Diagnosis of Autosomal Dominant Polycystic Kidney Disease (ADPKD) in Adults
For adults with suspected ADPKD, abdominal ultrasound is the recommended first-line diagnostic imaging modality, with specific age-dependent cyst criteria for diagnosis. 1
Diagnostic Approach Based on Family History
Adults with Positive Family History
Ultrasound diagnostic criteria:
- Ages 15-39 years: ≥3 total kidney cysts confirms ADPKD; ≤1 cyst rules it out
- Ages 40-59 years: ≥2 cysts in each kidney confirms ADPKD; ≤2 total cysts rules it out
- Age ≥60 years: ≥4 cysts in each kidney confirms ADPKD 1
When ultrasound is equivocal or shows atypical features:
Adults with Incidentally Detected Kidney/Liver Cysts
For multiple cysts, discordant imaging/GFR, or atypical findings:
- Proceed to MRI/CT imaging
- Consider genetic testing (PKD1, PKD2, and other cystic kidney disease genes) 1
For few cysts with normal kidney function and size:
- Follow-up imaging in approximately 2 years 1
Genetic Testing Indications
Genetic testing is particularly valuable in:
- Cases with few kidney cysts
- Variable intrafamilial disease severity
- Very-early-onset ADPKD
- Discordant imaging and GFR
- Negative family history
- Young (<30 years) living-related kidney donors at risk
- Family planning considerations 1
Disease Severity Assessment
- Mayo Imaging Classification (MIC) is recommended to predict future kidney function decline and timing of kidney failure 1
- Divides patients into typical (class 1) and atypical (class 2) ADPKD
- For class 1 patients, stratifies into 5 groups (1A-1E) indicating accelerating decline in kidney function
- Requires height-adjusted total kidney volume measured by MRI or CT
Prognostic Factors
Several factors affect disease severity:
- Genetic factors: PKD1 mutations cause more severe disease than PKD2
- Mutation type: Truncating PKD1 mutations are more severe than non-truncating
- Sex: Males typically have more severe disease
- Environmental factors: Obesity and high salt intake worsen prognosis 1
Common Diagnostic Pitfalls
Misdiagnosis in young adults: Ultrasound may miss small cysts in young adults; MRI is more sensitive but should be used judiciously 1
Overlooking other cystic kidney diseases: Several inherited diseases can mimic ADPKD with kidney/liver cysts 1
Failing to assess extrarenal manifestations: ADPKD commonly affects other organs, particularly the liver (polycystic liver disease is the most common extrarenal manifestation) 1, 2
Inadequate family screening: Parental examination may reveal previously undetected ADPKD 1
Underestimating solitary cysts: In children with positive family history, even a solitary cyst is highly suggestive of ADPKD 1
Management Considerations After Diagnosis
Blood pressure control: Target BP ≤110/75 mmHg in adults aged 18-49 with CKD G1-G2; <120 mmHg systolic in adults ≥50 or with CKD G3-G5 3
First-line antihypertensive therapy: ACE inhibitors or ARBs 3
Lifestyle modifications:
- Sodium restriction
- High water intake
- Regular exercise (150 minutes/week moderate-intensity)

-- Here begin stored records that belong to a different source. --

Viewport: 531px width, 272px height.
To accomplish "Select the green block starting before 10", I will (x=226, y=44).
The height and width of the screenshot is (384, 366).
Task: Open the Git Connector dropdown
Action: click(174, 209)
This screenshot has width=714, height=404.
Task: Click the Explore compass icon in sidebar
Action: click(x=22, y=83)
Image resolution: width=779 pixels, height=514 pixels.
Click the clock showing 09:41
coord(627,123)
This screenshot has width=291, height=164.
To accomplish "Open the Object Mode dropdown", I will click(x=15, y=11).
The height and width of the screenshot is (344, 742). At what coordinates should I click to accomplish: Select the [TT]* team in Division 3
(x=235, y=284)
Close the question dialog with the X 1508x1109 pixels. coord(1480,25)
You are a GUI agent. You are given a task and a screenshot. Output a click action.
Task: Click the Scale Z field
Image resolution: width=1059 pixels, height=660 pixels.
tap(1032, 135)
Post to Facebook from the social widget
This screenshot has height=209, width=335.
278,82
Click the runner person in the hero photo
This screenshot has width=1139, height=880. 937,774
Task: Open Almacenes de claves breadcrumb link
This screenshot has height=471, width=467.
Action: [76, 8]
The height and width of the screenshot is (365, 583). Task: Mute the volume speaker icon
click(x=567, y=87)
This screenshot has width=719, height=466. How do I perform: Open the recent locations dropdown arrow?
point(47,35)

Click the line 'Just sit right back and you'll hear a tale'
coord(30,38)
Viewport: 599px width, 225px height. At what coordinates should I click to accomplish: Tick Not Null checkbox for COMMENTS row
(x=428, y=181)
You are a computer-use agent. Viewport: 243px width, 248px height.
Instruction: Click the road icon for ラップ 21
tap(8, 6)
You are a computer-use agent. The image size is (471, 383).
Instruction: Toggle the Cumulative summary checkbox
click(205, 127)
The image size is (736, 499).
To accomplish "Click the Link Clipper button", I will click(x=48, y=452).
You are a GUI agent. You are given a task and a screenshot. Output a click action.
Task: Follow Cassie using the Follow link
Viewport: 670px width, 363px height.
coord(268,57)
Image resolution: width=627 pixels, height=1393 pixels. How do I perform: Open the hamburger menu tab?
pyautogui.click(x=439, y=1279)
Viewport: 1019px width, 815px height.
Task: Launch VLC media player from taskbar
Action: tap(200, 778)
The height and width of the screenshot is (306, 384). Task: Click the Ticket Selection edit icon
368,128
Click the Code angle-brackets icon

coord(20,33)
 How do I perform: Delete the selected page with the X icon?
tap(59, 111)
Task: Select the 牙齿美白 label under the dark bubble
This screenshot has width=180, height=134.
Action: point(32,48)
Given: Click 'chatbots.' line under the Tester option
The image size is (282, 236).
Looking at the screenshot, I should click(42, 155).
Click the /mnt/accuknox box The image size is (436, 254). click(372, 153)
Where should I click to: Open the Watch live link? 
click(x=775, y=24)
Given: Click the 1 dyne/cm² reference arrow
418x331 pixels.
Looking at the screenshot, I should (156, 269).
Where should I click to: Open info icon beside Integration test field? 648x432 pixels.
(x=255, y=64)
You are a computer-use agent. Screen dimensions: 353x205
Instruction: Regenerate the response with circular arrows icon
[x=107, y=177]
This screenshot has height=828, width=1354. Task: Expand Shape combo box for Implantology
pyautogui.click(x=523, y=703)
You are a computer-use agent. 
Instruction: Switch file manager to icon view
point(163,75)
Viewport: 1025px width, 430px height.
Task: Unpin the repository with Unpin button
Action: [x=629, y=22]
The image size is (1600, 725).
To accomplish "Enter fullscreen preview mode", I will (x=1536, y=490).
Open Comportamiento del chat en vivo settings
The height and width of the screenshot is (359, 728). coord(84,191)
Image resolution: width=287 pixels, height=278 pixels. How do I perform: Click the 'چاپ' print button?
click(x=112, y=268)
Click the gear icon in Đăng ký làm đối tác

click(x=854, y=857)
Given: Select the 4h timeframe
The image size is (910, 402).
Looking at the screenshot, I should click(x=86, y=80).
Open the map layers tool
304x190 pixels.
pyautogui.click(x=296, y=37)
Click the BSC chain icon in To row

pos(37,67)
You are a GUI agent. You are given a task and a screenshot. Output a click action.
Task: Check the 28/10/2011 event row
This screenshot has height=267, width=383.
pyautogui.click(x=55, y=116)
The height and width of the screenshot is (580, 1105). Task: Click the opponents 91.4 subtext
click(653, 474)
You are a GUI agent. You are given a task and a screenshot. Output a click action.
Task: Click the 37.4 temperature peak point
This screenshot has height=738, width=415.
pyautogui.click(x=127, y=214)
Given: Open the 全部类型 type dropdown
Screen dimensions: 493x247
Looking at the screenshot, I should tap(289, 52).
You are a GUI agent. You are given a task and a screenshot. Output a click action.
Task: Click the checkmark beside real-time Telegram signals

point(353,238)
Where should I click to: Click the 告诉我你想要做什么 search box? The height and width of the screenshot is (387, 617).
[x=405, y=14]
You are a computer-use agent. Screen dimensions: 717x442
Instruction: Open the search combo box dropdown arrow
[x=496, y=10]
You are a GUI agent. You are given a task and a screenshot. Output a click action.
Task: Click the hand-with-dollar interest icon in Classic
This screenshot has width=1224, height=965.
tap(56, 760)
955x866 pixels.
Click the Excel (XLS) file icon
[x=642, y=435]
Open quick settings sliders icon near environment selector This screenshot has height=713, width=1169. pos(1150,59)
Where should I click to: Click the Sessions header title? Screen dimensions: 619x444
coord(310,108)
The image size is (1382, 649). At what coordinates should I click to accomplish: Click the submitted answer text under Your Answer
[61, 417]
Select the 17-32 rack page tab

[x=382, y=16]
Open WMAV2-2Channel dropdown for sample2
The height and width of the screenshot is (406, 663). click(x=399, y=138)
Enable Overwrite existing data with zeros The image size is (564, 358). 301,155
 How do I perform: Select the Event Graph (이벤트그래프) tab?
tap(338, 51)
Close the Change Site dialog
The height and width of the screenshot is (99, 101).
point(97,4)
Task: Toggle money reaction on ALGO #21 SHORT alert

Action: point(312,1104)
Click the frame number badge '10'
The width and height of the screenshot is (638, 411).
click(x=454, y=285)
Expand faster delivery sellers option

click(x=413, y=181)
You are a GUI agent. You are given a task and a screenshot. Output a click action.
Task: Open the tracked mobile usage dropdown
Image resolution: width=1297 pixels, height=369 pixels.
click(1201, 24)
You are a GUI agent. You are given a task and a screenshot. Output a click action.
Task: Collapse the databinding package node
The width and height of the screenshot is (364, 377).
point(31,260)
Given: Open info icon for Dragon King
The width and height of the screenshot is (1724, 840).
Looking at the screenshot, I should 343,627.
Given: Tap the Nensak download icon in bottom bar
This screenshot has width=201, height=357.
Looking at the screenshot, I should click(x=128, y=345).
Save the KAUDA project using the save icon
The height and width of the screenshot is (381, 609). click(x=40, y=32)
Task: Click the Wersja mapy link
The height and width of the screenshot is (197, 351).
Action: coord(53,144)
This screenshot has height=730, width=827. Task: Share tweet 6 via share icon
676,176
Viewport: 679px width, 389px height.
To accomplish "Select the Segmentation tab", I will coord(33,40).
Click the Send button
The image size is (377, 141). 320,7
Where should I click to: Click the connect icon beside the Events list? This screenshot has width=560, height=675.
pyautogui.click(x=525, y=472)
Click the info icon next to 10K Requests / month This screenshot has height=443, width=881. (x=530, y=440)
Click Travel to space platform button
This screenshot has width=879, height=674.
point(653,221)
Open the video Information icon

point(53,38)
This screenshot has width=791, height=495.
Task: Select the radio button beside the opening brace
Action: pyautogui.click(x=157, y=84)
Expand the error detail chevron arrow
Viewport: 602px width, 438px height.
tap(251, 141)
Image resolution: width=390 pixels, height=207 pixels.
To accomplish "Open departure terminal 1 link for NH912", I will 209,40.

- Maintaining healthy weight 3
Regular monitoring:
- Office and home blood pressure measurements
- eGFR and albuminuria/proteinuria assessment
- Judicious use of imaging for disease monitoring 3
By following these diagnostic algorithms and understanding the prognostic factors, clinicians can accurately diagnose ADPKD and implement appropriate management strategies to slow disease progression and improve patient outcomes.